层析分离技术是我国高校《生化分析实验》中的基础实验。70年代后期国内研制的“核酸蛋白检测仪"，使用某一波长（280nm或254nm等）进行定性检测分离，用记录仪描谱，长期在高校实验室使用。在我国科技人员努力下，近年来，市场上相继出现了可代替记录仪的“电脑采集器"、“电脑核酸蛋白检测仪"、“双波长电脑核酸蛋白检测仪"、“层析-电导联用系统"等产品，迅速应用到教学实验、科学研究和药物生产领域。

一、 检测原理

所有紫外吸收检测器工作原理都是基于光的吸收定律---朗伯-比耳定律。该定律指出，当一束单色光(λ)辐射通过稀浓度物质溶液时，如果溶剂不吸收光，则液体的吸光度与吸光物质的浓度和光经过溶液的距离成正比。其关系式为：

A(λ)=a(λ)bc

A=-LgT=Lg1/T

二、层析装置分类：

按描谱方式分有：记录仪描谱和电脑描谱（外加采集分析器）

按检测波长分有：单波长检测和双波长（多波长）同步检测

按检验器分有：核酸蛋白检测和核酸蛋白检测、电导检测联用

三、传统检测仪：

传统层析实验装置由单波长核酸蛋白检测仪（外加电脑采集器或将电脑采集器装入检测仪中也属此类）、层析柱、恒流泵、部分收集器和记录仪等部件构成。用一种波长（如280nm或254nm等）下对已知物质（蛋白或核酸等）进行实验检测，高校实验室的层析实验装置大多属于此类。特点如下：

1、检测前必须选定一种波长（280nm、254nm）进行检测，利用物质特征波长分离已知组分。

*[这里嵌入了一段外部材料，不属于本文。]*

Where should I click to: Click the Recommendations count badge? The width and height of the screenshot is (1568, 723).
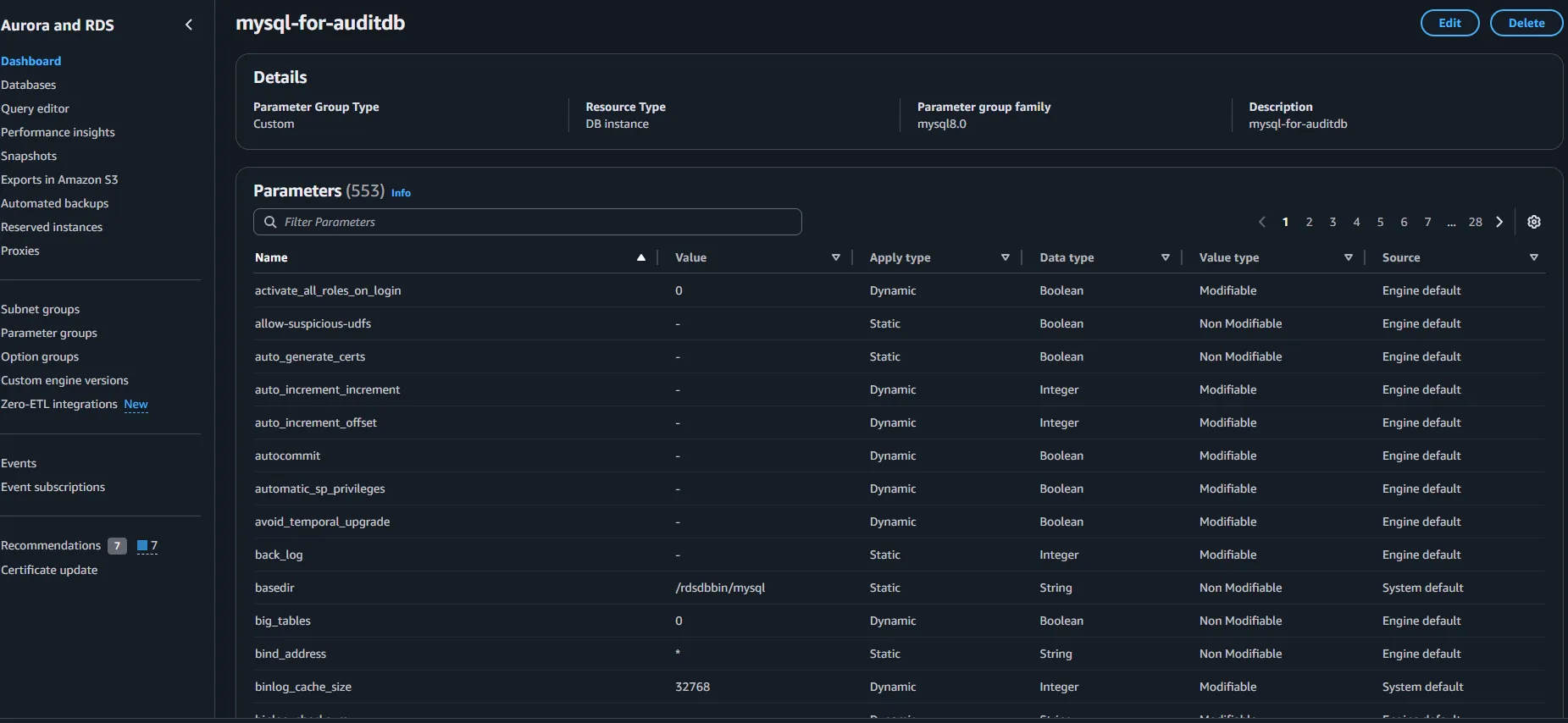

2、要求学生在检测前一定要先调整透过率为100%，然后再调整吸光度为0。学生经常会问：虽然透过率和吸光度在此点（T=100%，A=0）符合了A=lg(1/T)关系，但怎样保证在测量范围内都符合朗伯--比尔定律？

3、传统检测仪为保证测量读数落在仪器有效测量范围内，在仪器面板上都设有灵敏度选择装置（2.0A、1.0A、0.、0.2A、0.1A、0.0等）。因此，测量前要选择合适的灵敏度；②真正吸光度值是仪器显示数与灵敏度的乘积；③测量中不要改变灵敏度，否则可能会带来基线变化。

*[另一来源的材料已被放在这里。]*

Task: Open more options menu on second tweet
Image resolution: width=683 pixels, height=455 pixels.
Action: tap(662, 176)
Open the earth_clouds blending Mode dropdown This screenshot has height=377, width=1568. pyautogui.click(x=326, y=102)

4、传统检测仪在不同灵敏下的测量结果均为0-10mv直流信号，将此信号输出到记录仪或电脑采集器。显然，记录纸或电脑屏幕上的吸光度也并非样品实际的吸光度，也应受到仪器灵敏度的调制。

四、新型检测仪

以对蛋白、核酸、肽等生物大分子物质的检测、分离和纯化为目的，新型层析实验系统中的电脑核酸蛋白检测系统具有以下特点：

1、系统智能调整吸光度到0.000，透光率到100%。，并在测量范围内的吸光度和透过率严格符合A=Lg(1/T)。

2、单波长检测或双波长同步检测。

3、系统自带数据采集工作站，检测、采集、软件工作站一体化系统集成。分析软件具有实时描谱、分析参数、图谱保存、图谱打印、图谱编辑等功能，提供峰高、峰宽、峰面积、归一化、保留时间、半峰宽、峰底宽、面积含量、纯度、层析柱分辩率等参数。

zui近出现的“单波长核酸蛋白检测_电导检测联用系统"、“双波长核酸蛋白检测_电导检测联用系统"和“三波长核酸蛋白检测_电导检测联用系统"等产品，为科学研究、寻找目标物分离条件和提高工作效率提供了新方法。